Tagung der Betriebsratsvorsitzenden: Wandel industrieller Arbeit durch Industrie 4.0 – Der Mensch muss eine zentrale Rolle spielen

IG_MetallIndustrie 4.0 bedeutet die umfassende Vernetzung der Produktion Dies werde erhebliche Veränderungen in der Arbeitswelt mit sich bringen. Alle kommunizieren miteinander: Teile, Maschinen, Beschäftigte – und sogar die Kunden. Die Produktion kann so in Echtzeit flexibel umgestellt werden, etwa wenn der Kunde per Internet Sonderwünsche eingibt, so Dr. Constanze Kurz, Ressortleiterin beim Vorstand der IG Metall am letzten Freitag im Hotel Ritter in Büchenau.

Die Beschäftigten dürfen keine Rädchen in der cyber-physischen Fabrik sein, so Constanze Kurz. Die Menschen müssen die Systeme steuern, nicht umgekehrt. Höhere Flexibilität ja – aber nicht auf Kosten der Beschäftigten. Und die Arbeit darf auch nicht prekär sein, mit Niedriglöhnen und Leiharbeit. Wir wollen bessere statt billigere Arbeit. Basis dafür ist eine lernförderliche Arbeitsorganisation. Alle müssen die Chance auf Weiterbildung haben, von den Ingenieuren bis zu den angelernten Beschäftigten.
„Wenn wir von Industrie 4.0 sprechen, dann müssen wir auch von einer Bildungs- und Weiterbildungsoffensive 4.0 sprechen“, so Constanze Kurz. Mehr denn je sei die Fabrik der Zukunft auf eine motivierte, bestens qualifizierte Belegschaft angewiesen, auf Beschäftigte, die sich aktiv einbringen, die mitdenken und mitgestalten – und die hierzu den nötigen Raum vorfinden. Neben der Diskussion über die technischen Auswirkungen, die durch eine umfassende vernetzte und digitalisierte Produktion entstehen, sei es deshalb auch dringend notwendig, die sozialen, ethischen und gesellschaftlichen Aspekte zu beleuchten, die durch Industrie 4.0 entstehen.

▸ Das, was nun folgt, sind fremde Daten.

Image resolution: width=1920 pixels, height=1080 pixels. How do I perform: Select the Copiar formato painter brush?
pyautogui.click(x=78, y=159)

IG Metall Bevollmächtigter Eberhard Schneider sieht in der wachsenden Vernetzung von Maschinen die Gefahr, dass Arbeitnehmer stärker überwacht werden. „Das Problem der informationellen Selbstbestimmung ist in der 4.0-Debatte noch unterbelichtet“, sagte Schneider. „Der Servicetechniker kann mit hoher Selbstständigkeit und Eigenverantwortung vor Ort tätig sein. Arbeitet er aber per Internet, läuft er Gefahr, in erheblich stärkerem Maße überwacht zu werden.“

Kritisch sieht Schneider auch, dass sich die Arbeitswelt der Menschen immer stärker an die Anforderungen der Maschinen anpassen wird. „Ich sehe die Gefahr, dass Industrie 4.0 sich darauf reduzieren könnte, die Beschäftigten zum Arbeiten kommen zu lassen, wenn nachts die Strompreise billig sind.

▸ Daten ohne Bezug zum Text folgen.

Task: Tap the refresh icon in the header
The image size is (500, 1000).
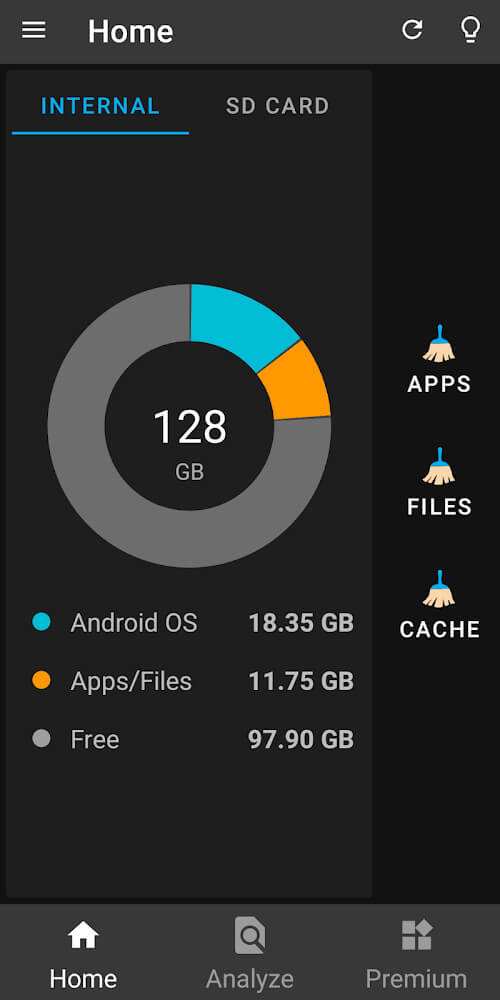Action: click(412, 29)
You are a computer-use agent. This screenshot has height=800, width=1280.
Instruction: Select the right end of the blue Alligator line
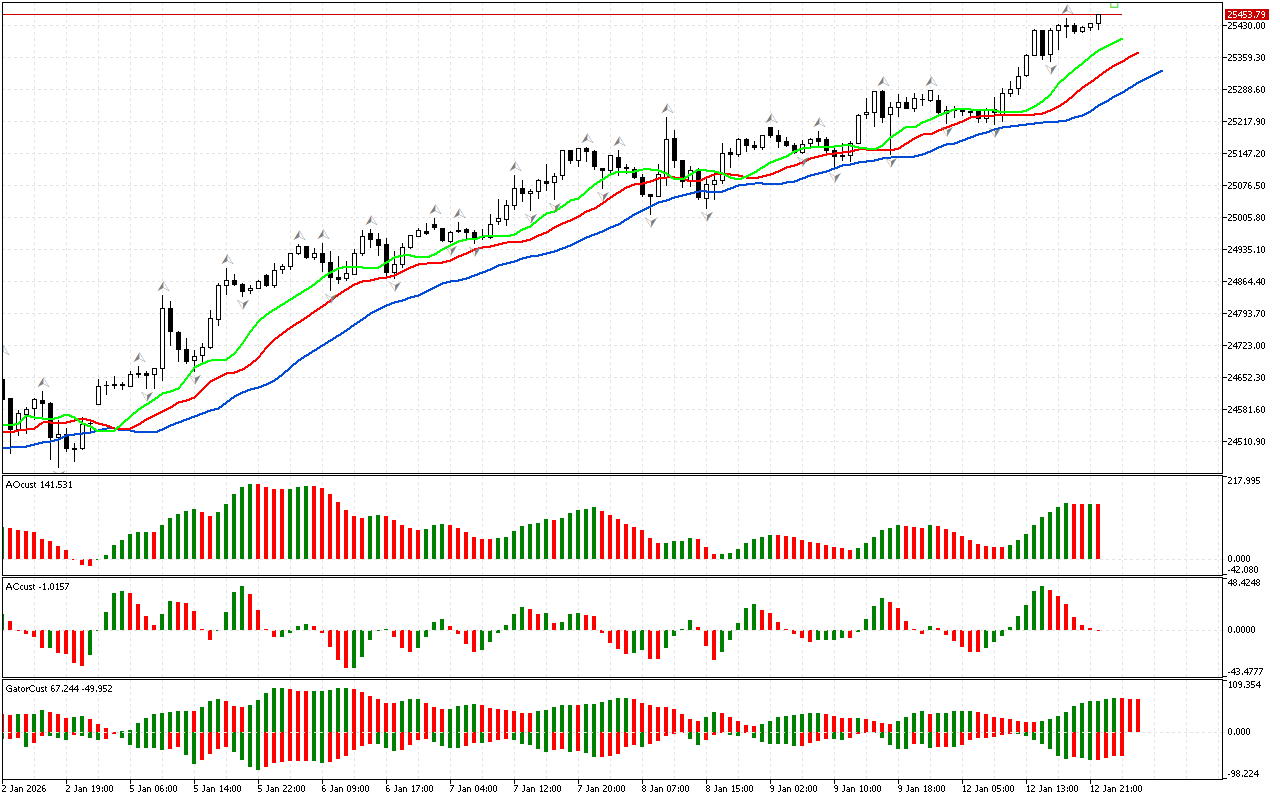[1160, 71]
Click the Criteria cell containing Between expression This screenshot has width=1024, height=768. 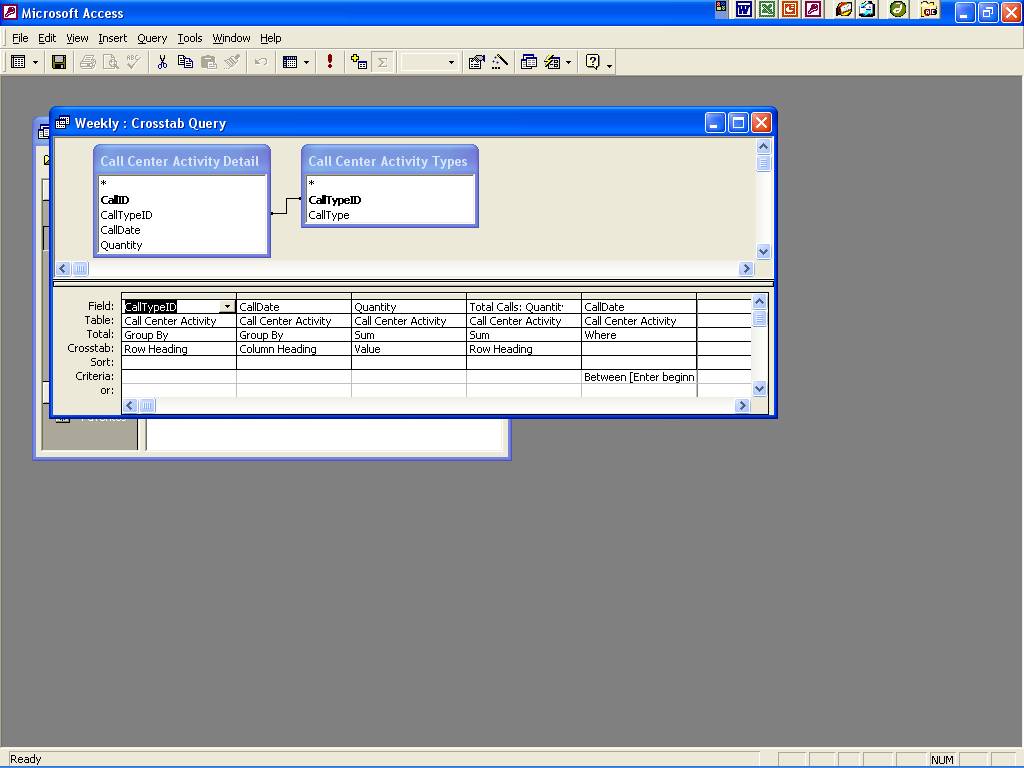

Völlig unklar sei zudem, ob Industrie 4.0 nicht dazu führen wird, dass Arbeitsplätze in der Produktion wegfallen. „Bislang wurde Rationalisierung häufig durch einen Zuwachs beim Marktvolumen aufgewogen. Ob das auch bei Industrie 4.0 der Fall sein wird, ist heute schwer zu entscheiden“, so Schneider. Er sieht in dieser Frage die Gewerkschaften in der Verantwortung. „Wie die Bilanz ausfällt, entscheidet jedenfalls nicht allein die Technik. Da werden die IG Metall und die Betriebsräte ein Wörtchen mitzureden haben.“

Noch nicht absehbar sei auch, wie stark die Vernetzung zu Sicherheitsproblemen führen wird. „Wer garantiert, dass auf dem Weg vom Servicecomputer zur Anlage nicht Infos verlorengehen, Wissen durch Spionage abgegriffen wird?“, so Schneider.